# start of Data to use

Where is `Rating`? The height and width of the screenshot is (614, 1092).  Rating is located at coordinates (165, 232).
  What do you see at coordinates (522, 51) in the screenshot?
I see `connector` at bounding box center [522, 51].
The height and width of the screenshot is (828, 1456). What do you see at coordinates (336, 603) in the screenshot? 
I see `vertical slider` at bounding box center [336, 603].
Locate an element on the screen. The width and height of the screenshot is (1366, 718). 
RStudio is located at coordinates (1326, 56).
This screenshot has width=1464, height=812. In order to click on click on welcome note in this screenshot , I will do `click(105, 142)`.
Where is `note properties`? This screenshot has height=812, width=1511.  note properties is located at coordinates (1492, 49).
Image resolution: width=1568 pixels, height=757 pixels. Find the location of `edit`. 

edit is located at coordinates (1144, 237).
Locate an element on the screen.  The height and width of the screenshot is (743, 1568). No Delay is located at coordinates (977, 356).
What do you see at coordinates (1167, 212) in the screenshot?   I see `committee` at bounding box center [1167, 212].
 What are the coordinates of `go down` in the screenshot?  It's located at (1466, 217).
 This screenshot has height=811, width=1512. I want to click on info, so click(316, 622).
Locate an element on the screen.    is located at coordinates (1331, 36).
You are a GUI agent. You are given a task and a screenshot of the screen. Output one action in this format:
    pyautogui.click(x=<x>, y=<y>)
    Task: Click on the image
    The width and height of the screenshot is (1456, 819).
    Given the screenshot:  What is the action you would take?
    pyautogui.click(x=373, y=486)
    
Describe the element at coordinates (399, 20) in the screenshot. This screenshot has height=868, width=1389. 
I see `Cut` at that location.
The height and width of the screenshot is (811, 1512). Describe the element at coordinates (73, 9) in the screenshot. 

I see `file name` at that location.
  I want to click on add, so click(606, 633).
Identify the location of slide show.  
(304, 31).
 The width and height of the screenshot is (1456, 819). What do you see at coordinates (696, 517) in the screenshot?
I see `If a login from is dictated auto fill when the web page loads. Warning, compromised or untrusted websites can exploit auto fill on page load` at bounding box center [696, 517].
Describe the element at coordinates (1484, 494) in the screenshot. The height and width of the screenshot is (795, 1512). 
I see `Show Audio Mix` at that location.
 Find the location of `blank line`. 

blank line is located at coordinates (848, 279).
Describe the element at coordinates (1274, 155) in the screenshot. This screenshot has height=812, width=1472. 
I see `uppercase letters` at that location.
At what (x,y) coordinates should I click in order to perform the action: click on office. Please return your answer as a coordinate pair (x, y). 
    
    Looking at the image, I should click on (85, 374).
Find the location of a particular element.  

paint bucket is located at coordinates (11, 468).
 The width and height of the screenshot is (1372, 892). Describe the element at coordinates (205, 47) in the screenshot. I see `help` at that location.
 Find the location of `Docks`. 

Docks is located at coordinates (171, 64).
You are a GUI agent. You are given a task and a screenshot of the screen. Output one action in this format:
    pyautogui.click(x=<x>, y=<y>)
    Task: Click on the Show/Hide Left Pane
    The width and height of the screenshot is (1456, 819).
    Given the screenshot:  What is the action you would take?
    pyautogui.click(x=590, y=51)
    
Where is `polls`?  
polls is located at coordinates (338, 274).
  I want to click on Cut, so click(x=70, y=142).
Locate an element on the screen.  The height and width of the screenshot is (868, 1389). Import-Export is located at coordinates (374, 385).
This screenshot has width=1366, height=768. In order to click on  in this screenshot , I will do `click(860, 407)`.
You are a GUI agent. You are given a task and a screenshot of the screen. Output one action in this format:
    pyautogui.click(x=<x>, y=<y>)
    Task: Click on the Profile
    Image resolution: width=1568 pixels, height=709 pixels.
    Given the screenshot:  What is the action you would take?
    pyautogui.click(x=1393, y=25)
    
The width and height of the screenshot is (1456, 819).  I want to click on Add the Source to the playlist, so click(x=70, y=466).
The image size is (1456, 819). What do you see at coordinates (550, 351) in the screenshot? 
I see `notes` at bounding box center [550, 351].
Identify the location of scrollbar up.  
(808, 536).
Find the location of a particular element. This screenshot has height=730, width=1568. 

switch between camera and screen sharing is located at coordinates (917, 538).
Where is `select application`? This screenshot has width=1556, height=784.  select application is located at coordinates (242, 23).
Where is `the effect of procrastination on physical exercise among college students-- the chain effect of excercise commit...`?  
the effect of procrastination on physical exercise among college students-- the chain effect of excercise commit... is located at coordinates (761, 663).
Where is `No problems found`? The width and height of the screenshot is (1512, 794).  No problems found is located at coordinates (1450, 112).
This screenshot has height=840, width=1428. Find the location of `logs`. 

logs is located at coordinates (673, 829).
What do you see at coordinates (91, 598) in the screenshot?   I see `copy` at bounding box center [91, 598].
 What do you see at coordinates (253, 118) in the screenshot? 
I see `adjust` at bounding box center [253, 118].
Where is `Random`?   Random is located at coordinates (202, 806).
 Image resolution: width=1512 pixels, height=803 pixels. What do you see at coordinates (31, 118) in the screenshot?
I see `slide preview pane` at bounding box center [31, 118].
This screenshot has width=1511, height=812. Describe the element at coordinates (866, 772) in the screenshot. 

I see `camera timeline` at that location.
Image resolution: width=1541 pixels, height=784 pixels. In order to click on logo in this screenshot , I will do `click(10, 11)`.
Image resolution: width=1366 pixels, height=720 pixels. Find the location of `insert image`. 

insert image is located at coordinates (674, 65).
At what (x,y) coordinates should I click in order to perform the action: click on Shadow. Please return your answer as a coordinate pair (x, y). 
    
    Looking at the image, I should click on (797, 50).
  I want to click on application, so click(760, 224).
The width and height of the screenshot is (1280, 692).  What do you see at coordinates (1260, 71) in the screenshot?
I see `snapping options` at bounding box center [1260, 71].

# end of Data to use

Problem :: Please retype all of the records above without any changes.

Solved exercise ::
Where is `Rating`? The height and width of the screenshot is (614, 1092).  Rating is located at coordinates (165, 232).
  What do you see at coordinates (522, 51) in the screenshot?
I see `connector` at bounding box center [522, 51].
The height and width of the screenshot is (828, 1456). What do you see at coordinates (336, 603) in the screenshot? 
I see `vertical slider` at bounding box center [336, 603].
Locate an element on the screen. The width and height of the screenshot is (1366, 718). 
RStudio is located at coordinates (1326, 56).
This screenshot has width=1464, height=812. In order to click on click on welcome note in this screenshot , I will do `click(105, 142)`.
Where is `note properties`? This screenshot has height=812, width=1511.  note properties is located at coordinates (1492, 49).
Image resolution: width=1568 pixels, height=757 pixels. Find the location of `edit`. 

edit is located at coordinates (1144, 237).
Locate an element on the screen.  The height and width of the screenshot is (743, 1568). No Delay is located at coordinates (977, 356).
What do you see at coordinates (1167, 212) in the screenshot?   I see `committee` at bounding box center [1167, 212].
 What are the coordinates of `go down` in the screenshot?  It's located at (1466, 217).
 This screenshot has height=811, width=1512. I want to click on info, so click(316, 622).
Locate an element on the screen.    is located at coordinates (1331, 36).
You are a GUI agent. You are given a task and a screenshot of the screen. Output one action in this format:
    pyautogui.click(x=<x>, y=<y>)
    Task: Click on the image
    The width and height of the screenshot is (1456, 819).
    Given the screenshot:  What is the action you would take?
    pyautogui.click(x=373, y=486)
    
Describe the element at coordinates (399, 20) in the screenshot. This screenshot has height=868, width=1389. 
I see `Cut` at that location.
The height and width of the screenshot is (811, 1512). Describe the element at coordinates (73, 9) in the screenshot. 

I see `file name` at that location.
  I want to click on add, so click(606, 633).
Identify the location of slide show.  
(304, 31).
 The width and height of the screenshot is (1456, 819). What do you see at coordinates (696, 517) in the screenshot?
I see `If a login from is dictated auto fill when the web page loads. Warning, compromised or untrusted websites can exploit auto fill on page load` at bounding box center [696, 517].
Describe the element at coordinates (1484, 494) in the screenshot. The height and width of the screenshot is (795, 1512). 
I see `Show Audio Mix` at that location.
 Find the location of `blank line`. 

blank line is located at coordinates (848, 279).
Describe the element at coordinates (1274, 155) in the screenshot. This screenshot has height=812, width=1472. 
I see `uppercase letters` at that location.
At what (x,y) coordinates should I click in order to perform the action: click on office. Please return your answer as a coordinate pair (x, y). 
    
    Looking at the image, I should click on (85, 374).
Find the location of a particular element.  

paint bucket is located at coordinates (11, 468).
 The width and height of the screenshot is (1372, 892). Describe the element at coordinates (205, 47) in the screenshot. I see `help` at that location.
 Find the location of `Docks`. 

Docks is located at coordinates (171, 64).
You are a GUI agent. You are given a task and a screenshot of the screen. Output one action in this format:
    pyautogui.click(x=<x>, y=<y>)
    Task: Click on the Show/Hide Left Pane
    The width and height of the screenshot is (1456, 819).
    Given the screenshot:  What is the action you would take?
    pyautogui.click(x=590, y=51)
    
Where is `polls`?  
polls is located at coordinates (338, 274).
  I want to click on Cut, so click(x=70, y=142).
Locate an element on the screen.  The height and width of the screenshot is (868, 1389). Import-Export is located at coordinates (374, 385).
This screenshot has width=1366, height=768. In order to click on  in this screenshot , I will do `click(860, 407)`.
You are a GUI agent. You are given a task and a screenshot of the screen. Output one action in this format:
    pyautogui.click(x=<x>, y=<y>)
    Task: Click on the Profile
    Image resolution: width=1568 pixels, height=709 pixels.
    Given the screenshot:  What is the action you would take?
    pyautogui.click(x=1393, y=25)
    
The width and height of the screenshot is (1456, 819).  I want to click on Add the Source to the playlist, so click(x=70, y=466).
The image size is (1456, 819). What do you see at coordinates (550, 351) in the screenshot? 
I see `notes` at bounding box center [550, 351].
Identify the location of scrollbar up.  
(808, 536).
Find the location of a particular element. This screenshot has height=730, width=1568. 

switch between camera and screen sharing is located at coordinates (917, 538).
Where is `select application`? This screenshot has width=1556, height=784.  select application is located at coordinates (242, 23).
Where is `the effect of procrastination on physical exercise among college students-- the chain effect of excercise commit...`?  
the effect of procrastination on physical exercise among college students-- the chain effect of excercise commit... is located at coordinates (761, 663).
Where is `No problems found`? The width and height of the screenshot is (1512, 794).  No problems found is located at coordinates (1450, 112).
This screenshot has height=840, width=1428. Find the location of `logs`. 

logs is located at coordinates (673, 829).
What do you see at coordinates (91, 598) in the screenshot?   I see `copy` at bounding box center [91, 598].
 What do you see at coordinates (253, 118) in the screenshot? 
I see `adjust` at bounding box center [253, 118].
Where is `Random`?   Random is located at coordinates (202, 806).
 Image resolution: width=1512 pixels, height=803 pixels. What do you see at coordinates (31, 118) in the screenshot?
I see `slide preview pane` at bounding box center [31, 118].
This screenshot has width=1511, height=812. Describe the element at coordinates (866, 772) in the screenshot. 

I see `camera timeline` at that location.
Image resolution: width=1541 pixels, height=784 pixels. In order to click on logo in this screenshot , I will do `click(10, 11)`.
Image resolution: width=1366 pixels, height=720 pixels. Find the location of `insert image`. 

insert image is located at coordinates (674, 65).
At what (x,y) coordinates should I click in order to perform the action: click on Shadow. Please return your answer as a coordinate pair (x, y). 
    
    Looking at the image, I should click on (797, 50).
  I want to click on application, so click(760, 224).
The width and height of the screenshot is (1280, 692).  What do you see at coordinates (1260, 71) in the screenshot?
I see `snapping options` at bounding box center [1260, 71].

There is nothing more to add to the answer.